Tyler Wolden and Nate Leininger of Miltona are both familiar names to all who follow the AIM Weekend Walleye Series, especially the Minnesota division. After this past weekend, they should be even more familiar.

Wolden and Leininger won the Yamaha Motor Corp. Minnesota Championship with 91.25 pounds on Lake of the Woods, an AWWS record for a two-day event.

The tournament took place Aug. 17-18. Wolden and Leininger run a local guiding service called Lakes Area Guide Service.

“All I could say was, ‘Wow.’ These two had this lake dialed in,” said AIM National Tournament Director Denny Fox. “Both they and the second-place team were fishing roughly the same spots, with one exception. In fact, the top five had it nailed, totaling just shy of 438 pounds of gravel lizards, in only two days. And the best part is, they’re still in the lake for you to catch again, thanks to AIM’s unique Catch-Record-Release format.”

That exception may have been the reason for that 2.6-pound difference to bring Wolden and Leininger first place and the accompanying $9,000 and a 2019 Warrior Boats National championship Shootout berth.

“We did find some colors that worked better,” Wolden said.

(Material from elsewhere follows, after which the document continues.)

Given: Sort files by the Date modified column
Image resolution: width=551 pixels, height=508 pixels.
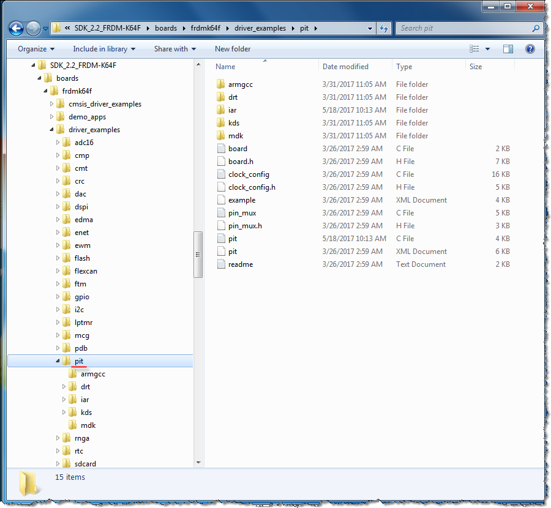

He added that they had to go through multiples, a minimum of 10 styles, throughout the days.

They managed to finish second in Minnesota Team Of The Year standings, behind the winners by about .75 Points.

Wolden said that while he didn’t want to go into too much detail, they brought it home hauling cranks on lead core, using multiple colors to see what the fish preferred both days. They fished in the same locations on the lake’s north side. Those choices were also being affected by the smoky haze from the nation’s numerous wildfires, he said.

“With the fires going on, the mornings were hazy, and until the sun came up higher, we’d be changing colors as it got brighter throughout the day,” he said.

Here’s that winning difference: instead of sticking with their morning program of starting on an area with gravel/rock transitioning to mud all day, in the afternoon, they headed to the mud in the middle of the lake’s north end to pad their card and pick up some monstrous walleyes to win.

“We started on a gravel and rock transition, but as the day went on we also had a school in the middle of the area in mud that would turn on for us in the afternoon,” Wolden said. “So about 11 a.m. each day, we went to our mud fish and were able to upgrade.”

Rather than fish that turned on for a bit and then went to sleep, Wolden said that action was steady all day, both days.

“The bigger fish were in packs so you had to weed through a lot of smaller ones to find them, and just working really hard each day to find them,” he said. “Our biggest on day one was a 29-1/4, and on day two our first fish was a 30-3/4-inch walleye. Those were our two bigs. We had a couple of 28s and multiple 27-inch fish.”

Wolden also laid their success square at the feet of their teammates in two other boats, including the team of Randy Topper of Cohassett and Chuck Hassee of Walker, who took fifth, earning $1,700 for 85.20 pounds.

“It was critical to our success. I like to say hungry wolves hunt harder, so that teamwork is what did it,” Wolden said. “We set ourselves up to win and we knew we had to get into that 40-pounds a day area. The day prior to the tournament we had just about 50 pounds, so we knew we had to put 45-plus on our card, but you just never know.”